● **DATA IN THIS EXERCISE**
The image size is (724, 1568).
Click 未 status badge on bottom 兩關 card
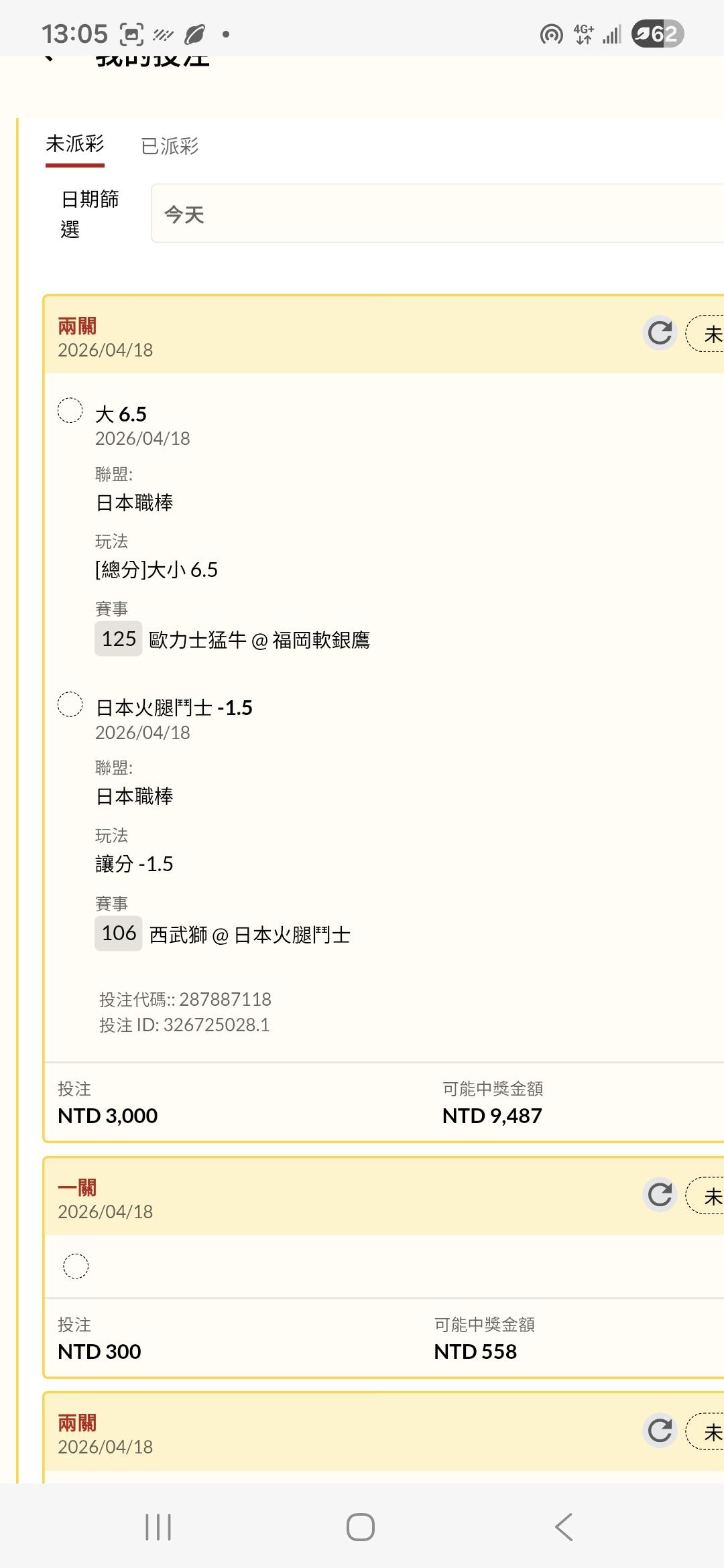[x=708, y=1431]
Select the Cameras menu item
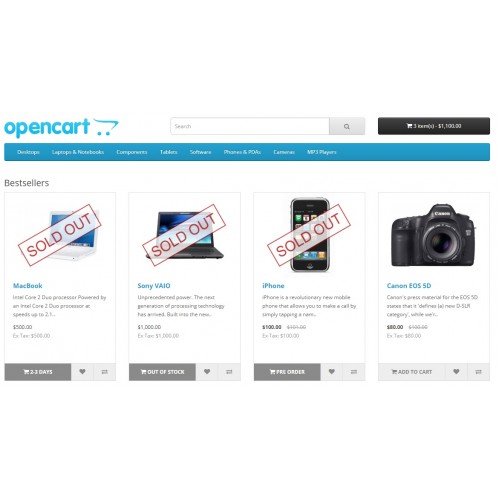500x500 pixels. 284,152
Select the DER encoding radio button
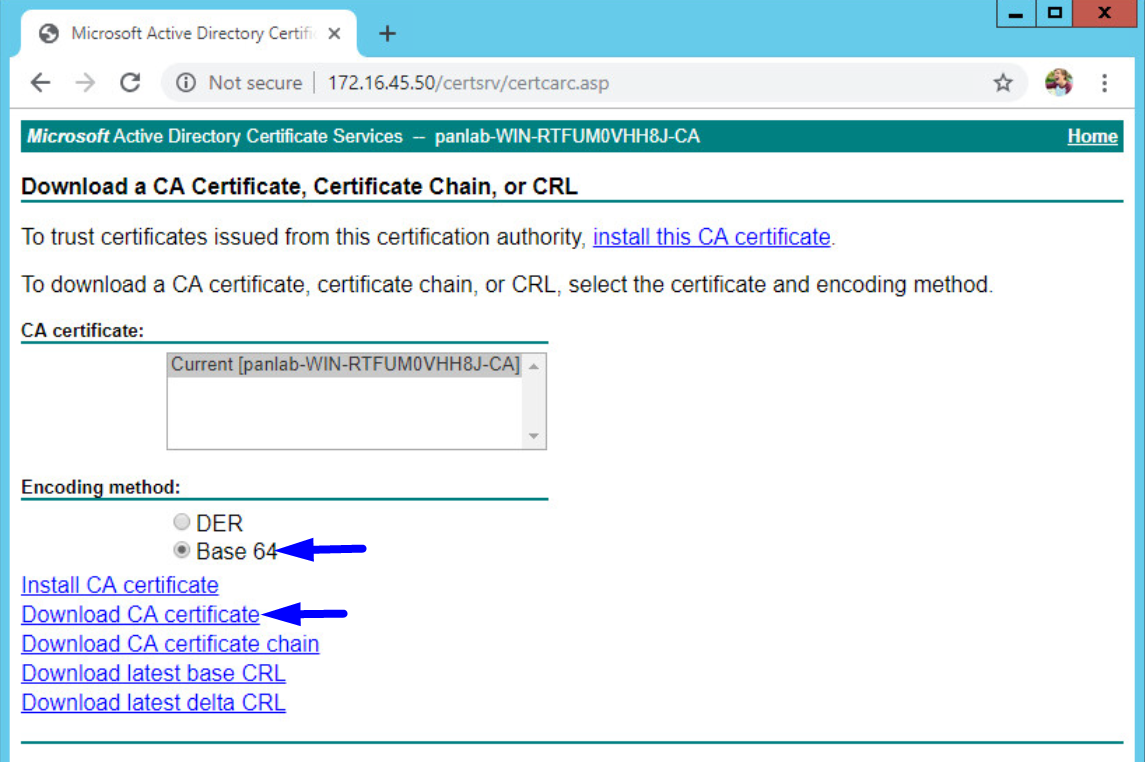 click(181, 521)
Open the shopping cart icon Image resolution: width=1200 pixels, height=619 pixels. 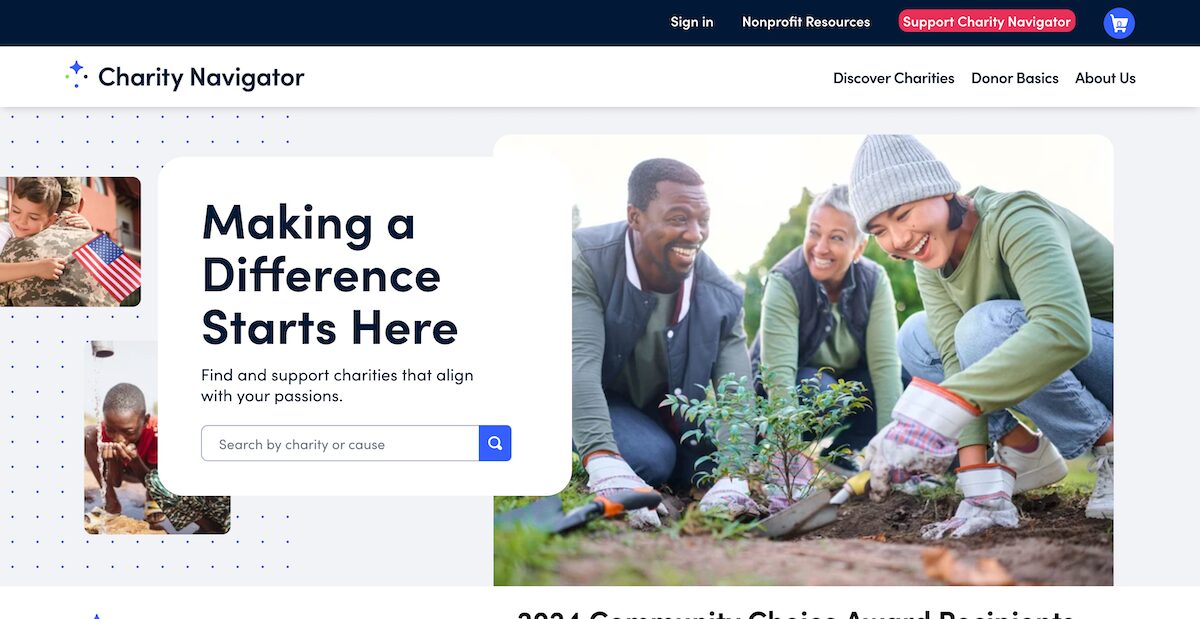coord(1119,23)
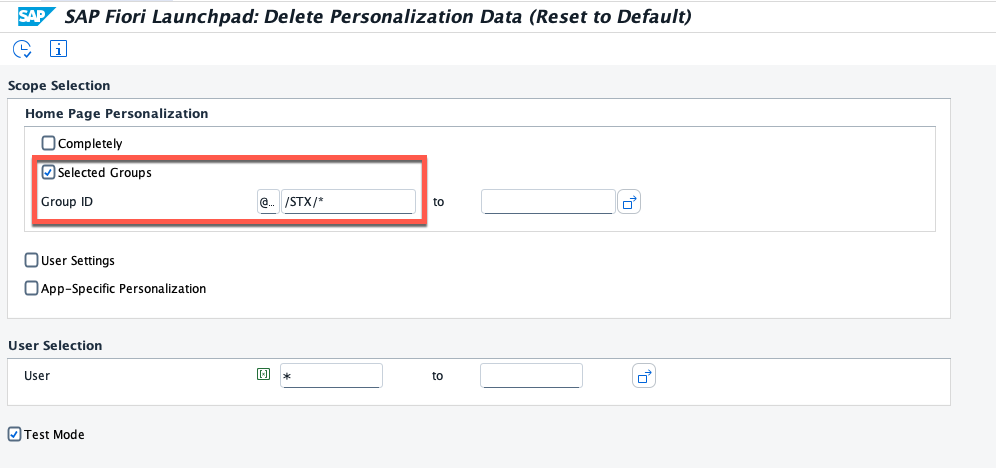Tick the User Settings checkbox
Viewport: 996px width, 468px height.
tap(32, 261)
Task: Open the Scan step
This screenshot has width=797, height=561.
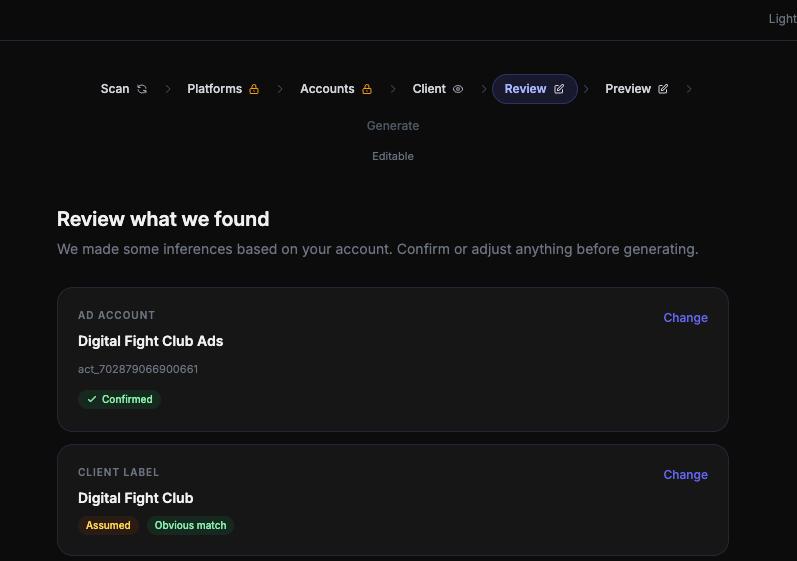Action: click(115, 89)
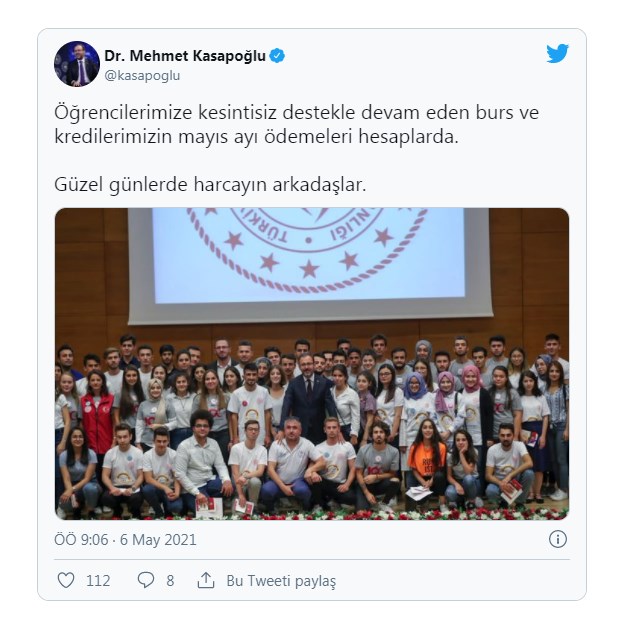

● **WHAT TO PRODUCE**
Repeat nothing but the lines from the one containing "Task: Open the Scan step" through the last line of the listing, both included, exactly as written, and omit any picture.

● **COMPLETED TASK**
Task: Open the Scan step
This screenshot has width=797, height=561.
Action: click(115, 89)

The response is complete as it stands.